Using Deep Speech

(Buvana R) #21

Hello, what are the training data sets that went into the model that is available at

Will you release a fully trained NN?
(kdavis) #22

LibriSpeech[1], Fisher[2,3,4,5], and Switchboard[6]

(Mirko) #23

I was wondering on execution time:

Inference took 3.607s for 1.393s audio file.

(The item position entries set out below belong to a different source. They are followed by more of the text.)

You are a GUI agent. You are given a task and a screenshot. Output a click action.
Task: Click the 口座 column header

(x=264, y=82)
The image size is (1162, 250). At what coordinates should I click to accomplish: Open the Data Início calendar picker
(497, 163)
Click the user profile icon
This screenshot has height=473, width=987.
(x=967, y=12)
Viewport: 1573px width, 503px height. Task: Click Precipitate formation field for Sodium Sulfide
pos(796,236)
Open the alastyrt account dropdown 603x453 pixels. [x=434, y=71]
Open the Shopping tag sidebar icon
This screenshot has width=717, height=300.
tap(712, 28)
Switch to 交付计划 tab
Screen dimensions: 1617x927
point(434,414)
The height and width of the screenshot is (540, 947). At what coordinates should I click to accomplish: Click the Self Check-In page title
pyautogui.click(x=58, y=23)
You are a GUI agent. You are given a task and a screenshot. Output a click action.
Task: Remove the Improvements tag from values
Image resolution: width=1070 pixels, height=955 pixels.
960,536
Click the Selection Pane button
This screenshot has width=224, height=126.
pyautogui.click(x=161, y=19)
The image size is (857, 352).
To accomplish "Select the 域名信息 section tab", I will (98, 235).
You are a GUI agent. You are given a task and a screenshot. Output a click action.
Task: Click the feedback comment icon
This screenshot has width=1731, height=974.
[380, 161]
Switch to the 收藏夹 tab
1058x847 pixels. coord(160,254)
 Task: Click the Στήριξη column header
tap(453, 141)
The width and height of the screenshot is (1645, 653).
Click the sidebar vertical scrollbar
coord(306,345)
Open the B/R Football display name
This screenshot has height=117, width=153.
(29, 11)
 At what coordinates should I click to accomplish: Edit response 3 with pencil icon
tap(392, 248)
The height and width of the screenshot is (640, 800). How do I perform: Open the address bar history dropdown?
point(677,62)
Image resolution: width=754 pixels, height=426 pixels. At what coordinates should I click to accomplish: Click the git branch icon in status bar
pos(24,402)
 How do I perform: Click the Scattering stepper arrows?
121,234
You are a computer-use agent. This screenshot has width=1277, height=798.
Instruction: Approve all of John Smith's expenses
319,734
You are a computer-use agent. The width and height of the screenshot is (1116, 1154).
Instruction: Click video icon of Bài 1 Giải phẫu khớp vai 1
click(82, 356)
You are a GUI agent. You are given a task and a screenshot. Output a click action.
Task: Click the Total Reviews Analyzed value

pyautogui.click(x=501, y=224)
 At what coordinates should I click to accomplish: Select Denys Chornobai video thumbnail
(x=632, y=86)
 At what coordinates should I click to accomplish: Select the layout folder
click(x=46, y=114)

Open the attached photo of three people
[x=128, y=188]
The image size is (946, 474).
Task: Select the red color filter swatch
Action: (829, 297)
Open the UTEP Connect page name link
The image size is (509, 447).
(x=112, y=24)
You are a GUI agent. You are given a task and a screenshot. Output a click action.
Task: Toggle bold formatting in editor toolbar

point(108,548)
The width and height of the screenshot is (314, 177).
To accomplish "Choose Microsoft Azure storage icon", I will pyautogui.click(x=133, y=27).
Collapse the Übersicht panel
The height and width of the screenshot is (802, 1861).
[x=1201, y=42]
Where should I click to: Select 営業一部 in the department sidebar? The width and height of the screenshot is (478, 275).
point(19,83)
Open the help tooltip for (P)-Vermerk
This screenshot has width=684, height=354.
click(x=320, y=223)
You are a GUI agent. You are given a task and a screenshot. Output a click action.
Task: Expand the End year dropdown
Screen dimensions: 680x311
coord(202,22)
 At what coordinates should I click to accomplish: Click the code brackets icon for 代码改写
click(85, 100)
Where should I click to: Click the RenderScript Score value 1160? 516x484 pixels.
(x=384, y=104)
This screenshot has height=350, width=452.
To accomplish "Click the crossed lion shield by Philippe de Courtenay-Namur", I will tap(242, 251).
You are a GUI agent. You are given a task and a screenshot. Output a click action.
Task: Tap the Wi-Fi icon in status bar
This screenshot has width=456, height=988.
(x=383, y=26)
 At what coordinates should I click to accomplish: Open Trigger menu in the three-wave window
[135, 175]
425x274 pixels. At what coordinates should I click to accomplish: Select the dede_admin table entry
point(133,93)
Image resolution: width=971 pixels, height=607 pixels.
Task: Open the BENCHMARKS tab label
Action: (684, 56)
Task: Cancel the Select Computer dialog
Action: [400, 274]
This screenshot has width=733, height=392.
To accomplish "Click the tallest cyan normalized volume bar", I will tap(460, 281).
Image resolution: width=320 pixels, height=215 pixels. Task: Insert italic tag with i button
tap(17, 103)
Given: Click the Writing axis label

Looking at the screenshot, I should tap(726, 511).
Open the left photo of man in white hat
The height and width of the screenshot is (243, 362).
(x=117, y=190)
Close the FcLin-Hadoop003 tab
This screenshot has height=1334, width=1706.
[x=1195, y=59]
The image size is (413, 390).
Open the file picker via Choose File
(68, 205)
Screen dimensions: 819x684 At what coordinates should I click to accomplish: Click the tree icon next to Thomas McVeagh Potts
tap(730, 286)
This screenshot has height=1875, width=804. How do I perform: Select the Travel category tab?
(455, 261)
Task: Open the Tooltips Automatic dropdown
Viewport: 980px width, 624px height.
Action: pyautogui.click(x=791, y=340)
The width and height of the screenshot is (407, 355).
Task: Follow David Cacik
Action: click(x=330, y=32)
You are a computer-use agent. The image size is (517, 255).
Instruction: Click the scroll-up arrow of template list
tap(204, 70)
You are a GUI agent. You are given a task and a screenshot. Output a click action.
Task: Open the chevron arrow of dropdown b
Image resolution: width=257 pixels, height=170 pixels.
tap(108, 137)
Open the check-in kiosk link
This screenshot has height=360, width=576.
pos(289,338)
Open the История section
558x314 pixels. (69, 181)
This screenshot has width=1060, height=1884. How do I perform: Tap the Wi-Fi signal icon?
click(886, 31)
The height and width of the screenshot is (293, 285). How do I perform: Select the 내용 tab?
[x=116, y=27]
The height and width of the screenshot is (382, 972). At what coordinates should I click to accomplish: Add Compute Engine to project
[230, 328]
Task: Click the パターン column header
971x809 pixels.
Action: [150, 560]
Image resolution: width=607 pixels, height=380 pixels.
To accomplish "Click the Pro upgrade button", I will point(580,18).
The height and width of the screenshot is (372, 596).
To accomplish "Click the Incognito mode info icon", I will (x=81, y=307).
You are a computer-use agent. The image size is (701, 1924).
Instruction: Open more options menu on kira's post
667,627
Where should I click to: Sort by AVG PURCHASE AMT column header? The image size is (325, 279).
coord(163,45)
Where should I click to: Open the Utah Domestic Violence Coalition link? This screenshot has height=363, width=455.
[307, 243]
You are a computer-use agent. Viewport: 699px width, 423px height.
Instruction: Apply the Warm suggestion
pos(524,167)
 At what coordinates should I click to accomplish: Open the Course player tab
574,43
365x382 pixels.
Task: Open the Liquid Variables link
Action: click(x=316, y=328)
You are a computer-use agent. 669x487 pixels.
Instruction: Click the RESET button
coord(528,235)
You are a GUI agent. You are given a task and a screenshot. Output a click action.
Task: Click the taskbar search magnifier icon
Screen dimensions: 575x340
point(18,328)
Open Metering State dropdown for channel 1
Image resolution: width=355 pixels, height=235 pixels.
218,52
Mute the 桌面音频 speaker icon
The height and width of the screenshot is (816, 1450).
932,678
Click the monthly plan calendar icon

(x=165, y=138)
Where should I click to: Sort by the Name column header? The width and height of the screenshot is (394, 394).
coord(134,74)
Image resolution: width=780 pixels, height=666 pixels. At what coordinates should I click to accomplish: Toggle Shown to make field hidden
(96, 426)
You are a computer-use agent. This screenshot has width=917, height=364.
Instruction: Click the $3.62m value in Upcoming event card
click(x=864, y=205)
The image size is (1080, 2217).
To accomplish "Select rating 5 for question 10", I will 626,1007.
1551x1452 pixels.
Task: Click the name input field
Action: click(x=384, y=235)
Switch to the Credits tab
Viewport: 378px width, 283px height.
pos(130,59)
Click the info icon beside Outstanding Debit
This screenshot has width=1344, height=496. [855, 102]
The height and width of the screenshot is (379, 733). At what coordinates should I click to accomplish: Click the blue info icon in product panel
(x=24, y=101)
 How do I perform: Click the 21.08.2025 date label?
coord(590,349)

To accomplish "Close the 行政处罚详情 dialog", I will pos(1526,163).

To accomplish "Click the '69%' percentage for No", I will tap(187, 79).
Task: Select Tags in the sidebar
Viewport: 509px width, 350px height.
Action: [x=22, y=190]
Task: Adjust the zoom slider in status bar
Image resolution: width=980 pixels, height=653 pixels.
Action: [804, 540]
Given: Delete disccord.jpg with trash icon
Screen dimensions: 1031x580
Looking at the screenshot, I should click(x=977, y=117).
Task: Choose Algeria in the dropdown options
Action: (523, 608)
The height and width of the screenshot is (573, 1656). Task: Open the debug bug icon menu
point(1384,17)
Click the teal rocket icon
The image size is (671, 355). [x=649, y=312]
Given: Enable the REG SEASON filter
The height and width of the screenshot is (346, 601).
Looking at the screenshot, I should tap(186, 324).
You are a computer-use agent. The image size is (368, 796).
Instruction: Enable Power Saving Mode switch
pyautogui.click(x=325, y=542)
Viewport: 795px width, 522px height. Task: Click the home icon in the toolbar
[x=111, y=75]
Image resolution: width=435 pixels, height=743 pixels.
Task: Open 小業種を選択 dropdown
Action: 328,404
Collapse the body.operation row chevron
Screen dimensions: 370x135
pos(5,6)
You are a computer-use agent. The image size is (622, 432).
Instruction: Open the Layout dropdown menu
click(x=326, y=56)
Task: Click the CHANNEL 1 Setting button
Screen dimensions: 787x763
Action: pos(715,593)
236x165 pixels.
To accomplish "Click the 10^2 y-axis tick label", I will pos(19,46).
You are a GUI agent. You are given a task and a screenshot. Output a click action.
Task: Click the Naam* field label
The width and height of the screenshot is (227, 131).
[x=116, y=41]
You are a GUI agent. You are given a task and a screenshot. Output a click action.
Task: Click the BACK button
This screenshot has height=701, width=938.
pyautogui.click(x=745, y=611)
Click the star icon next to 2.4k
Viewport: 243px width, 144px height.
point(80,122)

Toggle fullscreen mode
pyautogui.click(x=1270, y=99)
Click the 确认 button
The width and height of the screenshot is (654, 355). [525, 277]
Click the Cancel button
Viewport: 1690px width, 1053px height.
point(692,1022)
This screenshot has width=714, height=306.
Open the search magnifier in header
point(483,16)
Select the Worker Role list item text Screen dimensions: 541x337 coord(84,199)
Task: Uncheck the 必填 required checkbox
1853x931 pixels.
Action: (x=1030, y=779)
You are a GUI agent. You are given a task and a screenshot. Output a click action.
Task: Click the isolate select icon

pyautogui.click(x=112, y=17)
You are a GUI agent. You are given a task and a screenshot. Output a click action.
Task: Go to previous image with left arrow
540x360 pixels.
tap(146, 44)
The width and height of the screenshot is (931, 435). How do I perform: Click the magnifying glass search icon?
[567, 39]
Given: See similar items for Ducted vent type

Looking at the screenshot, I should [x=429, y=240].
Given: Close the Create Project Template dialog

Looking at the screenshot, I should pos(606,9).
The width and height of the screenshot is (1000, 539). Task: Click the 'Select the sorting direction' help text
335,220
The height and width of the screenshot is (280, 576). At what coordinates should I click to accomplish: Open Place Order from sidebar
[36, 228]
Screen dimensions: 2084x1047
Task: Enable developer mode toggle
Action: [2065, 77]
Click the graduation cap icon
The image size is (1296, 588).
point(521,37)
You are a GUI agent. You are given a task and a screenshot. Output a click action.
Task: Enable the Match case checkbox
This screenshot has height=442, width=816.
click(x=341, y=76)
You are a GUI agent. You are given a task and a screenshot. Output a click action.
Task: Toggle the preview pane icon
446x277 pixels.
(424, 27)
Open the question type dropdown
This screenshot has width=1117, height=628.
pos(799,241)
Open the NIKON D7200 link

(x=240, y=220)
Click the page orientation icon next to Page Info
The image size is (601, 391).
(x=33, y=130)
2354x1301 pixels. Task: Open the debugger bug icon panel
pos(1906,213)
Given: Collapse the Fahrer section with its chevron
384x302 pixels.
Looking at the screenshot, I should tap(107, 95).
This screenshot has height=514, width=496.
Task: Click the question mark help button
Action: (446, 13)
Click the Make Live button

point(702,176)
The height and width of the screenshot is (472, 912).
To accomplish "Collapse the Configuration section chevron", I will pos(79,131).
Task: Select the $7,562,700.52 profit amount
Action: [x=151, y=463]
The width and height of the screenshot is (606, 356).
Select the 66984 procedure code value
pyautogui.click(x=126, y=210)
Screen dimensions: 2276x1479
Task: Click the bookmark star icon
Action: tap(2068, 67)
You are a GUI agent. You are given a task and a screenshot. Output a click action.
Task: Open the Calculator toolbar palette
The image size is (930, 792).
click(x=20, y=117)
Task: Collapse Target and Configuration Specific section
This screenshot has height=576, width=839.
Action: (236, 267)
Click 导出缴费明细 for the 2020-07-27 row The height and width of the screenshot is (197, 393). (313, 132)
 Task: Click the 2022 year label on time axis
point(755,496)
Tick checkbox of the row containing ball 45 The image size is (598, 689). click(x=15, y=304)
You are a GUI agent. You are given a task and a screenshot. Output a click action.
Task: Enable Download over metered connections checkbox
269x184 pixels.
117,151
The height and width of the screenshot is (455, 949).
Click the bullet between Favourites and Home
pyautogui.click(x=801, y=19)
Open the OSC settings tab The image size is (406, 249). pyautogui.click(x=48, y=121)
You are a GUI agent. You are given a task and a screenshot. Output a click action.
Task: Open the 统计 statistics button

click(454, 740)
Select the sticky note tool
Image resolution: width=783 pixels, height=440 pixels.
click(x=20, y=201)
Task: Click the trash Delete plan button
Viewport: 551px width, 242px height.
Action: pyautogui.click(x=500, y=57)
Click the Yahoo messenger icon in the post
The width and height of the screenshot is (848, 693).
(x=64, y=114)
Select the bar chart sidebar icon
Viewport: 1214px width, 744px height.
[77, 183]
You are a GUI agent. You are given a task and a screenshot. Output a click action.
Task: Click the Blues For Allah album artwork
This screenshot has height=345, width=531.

Is this normal exec time, since I have seen some examples online that 30s was needed for 28sec of audio file.
Also I know few examples where usual time is half of duration of audio.
I haven’t tried GPU powered deepspeech since my hardware+OS is in fight with Nvidia atm.


(kdavis) #24

Unfortunately, as to whether this is “normal” is all hardware dependent.

(Mirko) #25

Thanks for reply :slightly_smiling_face:
So if I prepare a more powerful GPU box, I should expect much better results.
The only reason is that some of the proprietary software brag about 1/0.5 ratio of duration/transcription …

(kdavis) #26

A 1/0.5 ratio should be achievable on a GeForce GTX 1070 or above for clips a few sec long.

(Mirko) #27

Great, thanks for info kdavis :slight_smile:

(Shriya485) #28

How i can use the pre trained model?

(kdavis) #29

The README of the current v.0.1.1 release describes usage.

(David Radio) #30

Hi! I got same error, did yu fixed it?

(David Radio) #31

anybody can fix? :roll_eyes::roll_eyes::roll_eyes::frowning:

(Lissyx) #32

Please avoid hijacking threads, properly document your error and your setup, otherwise, nobody can help you.

(rinin_farina) #33

based on snapshot by @yesterdays, python 2.7.5 is used. use python 3.5 instead. i am using python 3.5 and it worked fine.